Un bruit sinistre se fit entendre et il n’est pas exagéré de dire que le vide-bourse avait subitement les siennes bien remplies (de dolence, s’entend).

Il était devenu tellement pâle que le teint de sa peau parvint à prendre le pas sur les ténèbres de la ruelle. Il titubait, à deux doigts de perdre connaissance.

Jérôme s’approcha, le saisit par sa tignasse rousse, et :

— Tu t’es trompé, je ne suis pas un chevalier blanc, je suis un chevalier noir, le chevalier noir du savoir. Quand il n’y a plus aucun espoir d’éclairer, j’expédie. Et malheureusement pour toi, Espérance t’a oublié dès le berceau.

Regard incrédule du gueux.

— J’ajoute que si je ne le fais pas, tu es capable de t’en prendre de nouveau à cette courageuse petite jeune femme, par pure vengeance.

— Hein ? Quoi ? Non ! Attends ! T’vas quand même p…

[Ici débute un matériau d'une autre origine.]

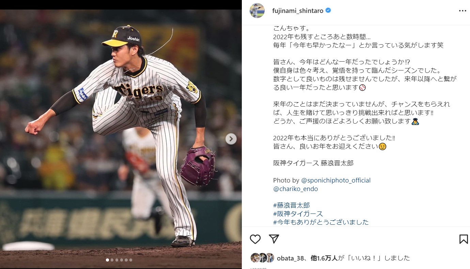Open the three-dot more options menu

pyautogui.click(x=463, y=11)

Si, si, il allait quand même le faire.

Le chevalier noir en robe de bure balança son poing, celui de la dextre cette fois-ci, sa main forte, de nouveau dans le visage, propulsant l’homme trois pas en arrière. Son chef heurta de plein fouet l’arête circulaire d’un vieux tonneau et émit un craquement sec. Dans sa grande mansuétude, Dieu avait finalement décidé d’abréger ses souffrances. Sans elle, la gouape aurait passé sa vie avec l’esprit aussi vif que celui d’un limaçon tant le coup porté par Jérôme avait endommagé ce qui tenait lieu d’intelligence à l’individu.

Mais ne parlons plus de cette mouscaille et revenons à Lucinde qui avait fini par perdre connaissance.

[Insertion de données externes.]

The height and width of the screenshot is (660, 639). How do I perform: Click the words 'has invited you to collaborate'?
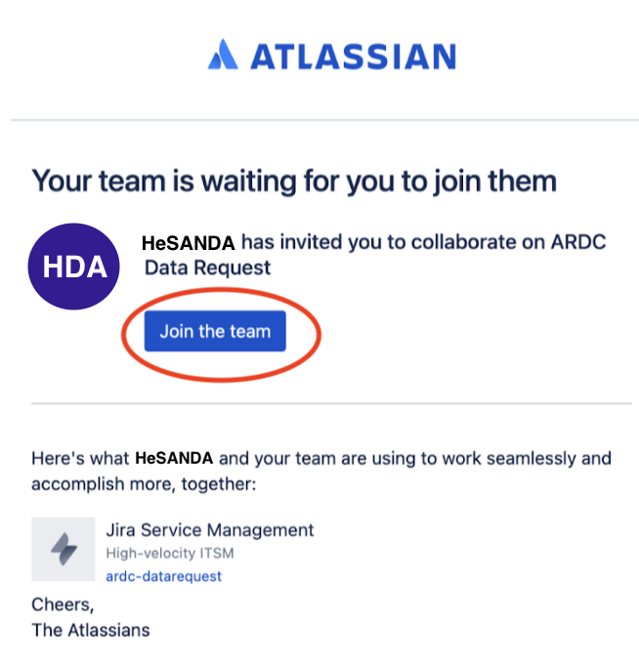coord(362,242)
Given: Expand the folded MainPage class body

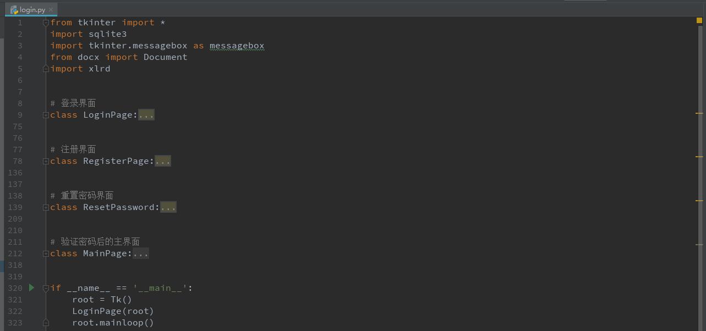Looking at the screenshot, I should (x=141, y=253).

Jérôme ramassa son petit sac, s’approcha d’elle et posa un genou pour la prendre dans ses bras. Avant cela, il essuya ses mains avec un pan de sa robe. Ses poings avaient frotté la gueule d’un infâme ignare, il convenait en effet que le chevalier noir du savoir ne souille pas avec des mains impures un chevalier blanc en culotte de dentelle. Une fois fait, il la saisit délicatement et la transporta jusqu’à chez elle. Ce fut assez rapide, Jérôme avait un sens de l’orientation bien plus efficace que celui de Lucinde et il avait tous ses yeux, lui.

Dans les limbes où elle se trouvait, Lucinde eut juste vaguement conscience – très vaguement – que quelqu’un la transportait dans ses bras. Elle pensa à son père, mais en réalité peu importe de qui il s’agissait. C’était en tout cas des bras et un torse non sans rudesse, un rien âpre. Mais s’en dégageait aussi une chaleur qui l’incitait à rester encore dans des limbes réparatrices.

Jérôme qui connaissait parfaitement l’adresse de Lucinde (pour une raison que le lecteur, là aussi, aura sans doute devinée), monta sans la moindre gêne les trois étages avec son paquet dans les bras. Arrivé sur le pas de la porte, il parvint à coincer délicatement la jeune fille entre lui et le mur afin de prendre la clé de sa chambre dans le sac.

À l’intérieur, il n’alla pas jusqu’à la dévêtir et à la border. Il lui ôta ses chaussures et la mit toute habillée dans son lit. Cependant, apercevant les deux brocs à eau, il prit un petit linge plié sur une commode, le trempa et le posa sur l’œil que Lucinde avait fort gonflé.

Enfin, il partit.

Ah ! Il fit tout de même autre chose.

Sur la modeste table qui trônait au milieu de la pièce, il posa un objet.